▸ PROBLEM TO WORK ON: Recast the lines from the one containing "You are a computer-use" through the one containing "1547x635 pixels. How" as a Markdown table with the columns No. and Text, numbering each line and omitting any blank ones.

---- RECORD LIST

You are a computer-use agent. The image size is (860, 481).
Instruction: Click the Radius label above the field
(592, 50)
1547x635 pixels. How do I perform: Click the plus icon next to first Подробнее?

--------
---- RECORD LIST

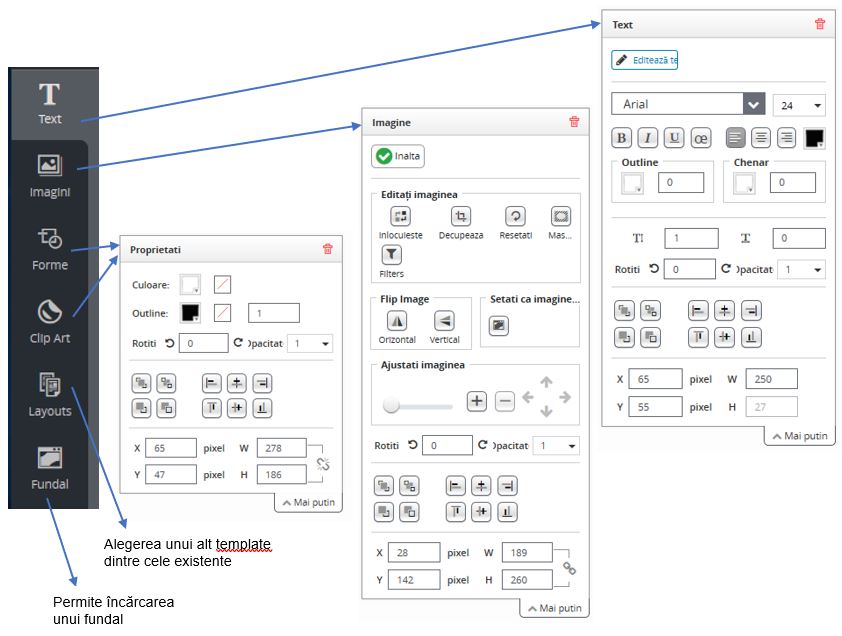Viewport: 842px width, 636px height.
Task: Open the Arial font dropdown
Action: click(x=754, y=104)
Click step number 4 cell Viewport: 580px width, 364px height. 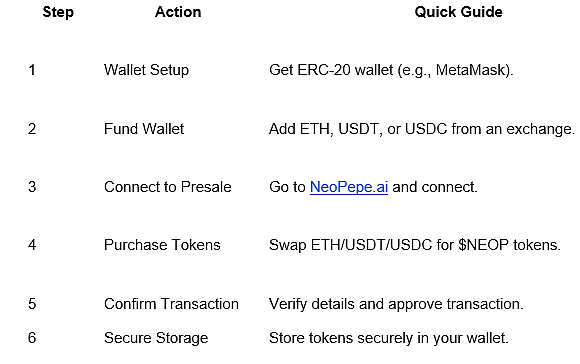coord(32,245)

--------
---- RECORD LIST

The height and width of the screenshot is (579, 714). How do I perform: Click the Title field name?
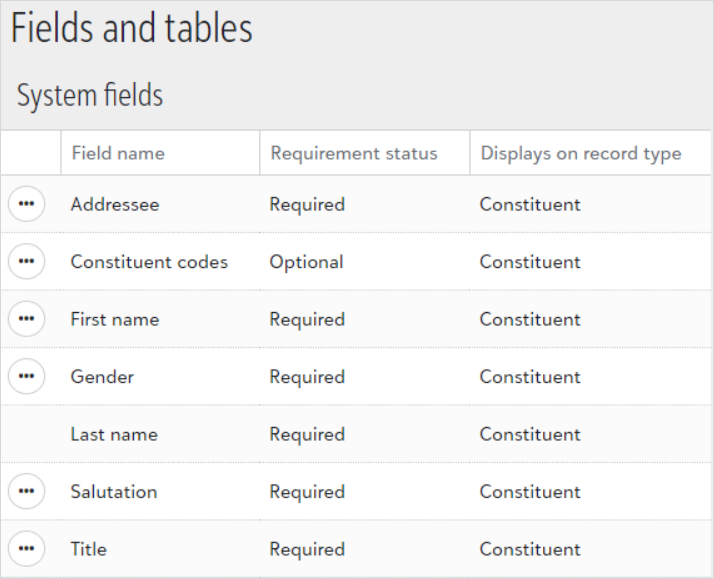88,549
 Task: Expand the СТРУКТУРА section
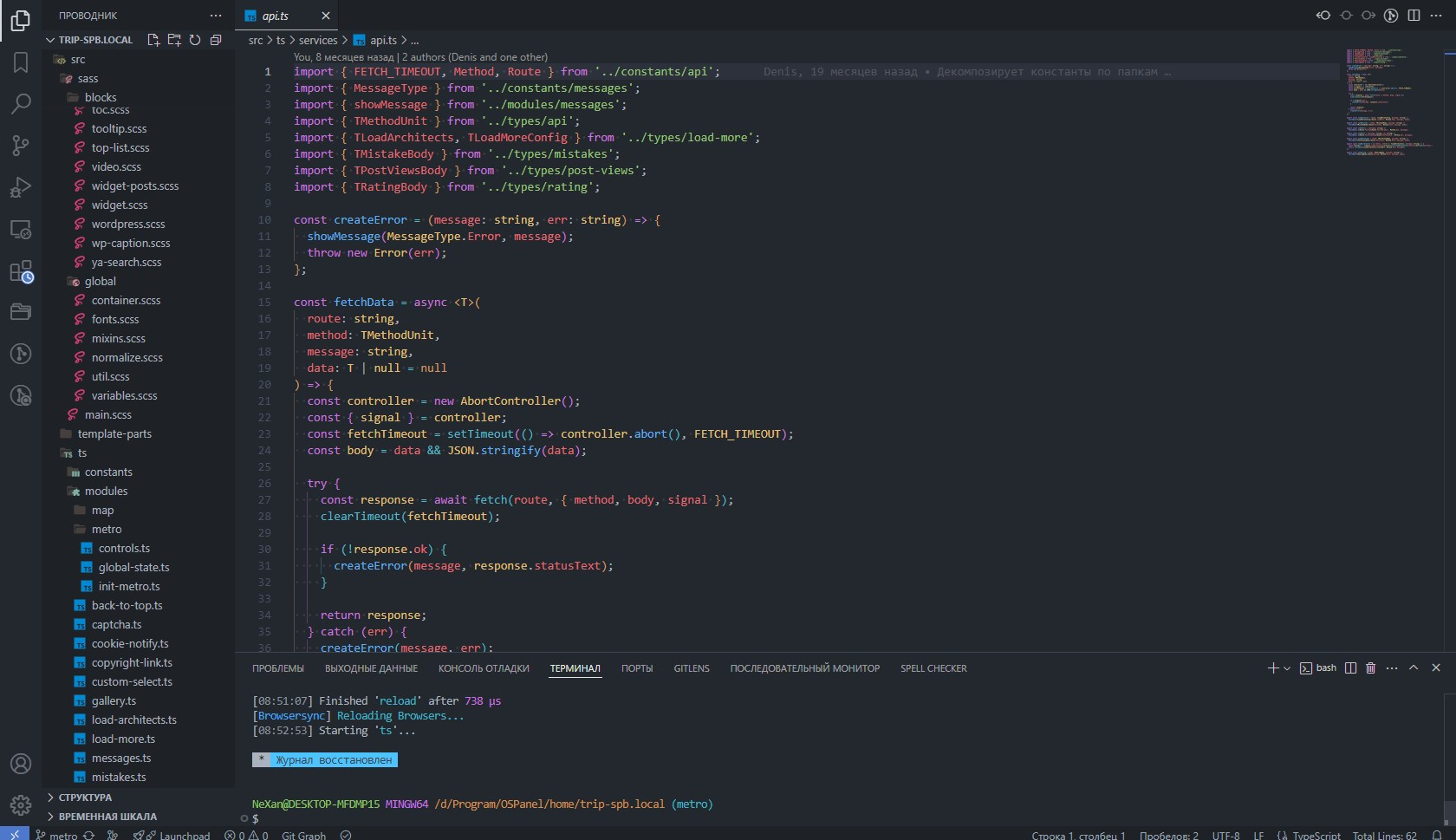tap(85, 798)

--------

▸ RESULT OF THIS EXERCISE:
| No. | Text |
|---|---|
| 1 | You are a computer-use agent. The image size is (860, 481). |
| 2 | Instruction: Click the Radius label above the field |
| 3 | (592, 50) |
| 4 | 1547x635 pixels. How do I perform: Click the plus icon next to first Подробнее? |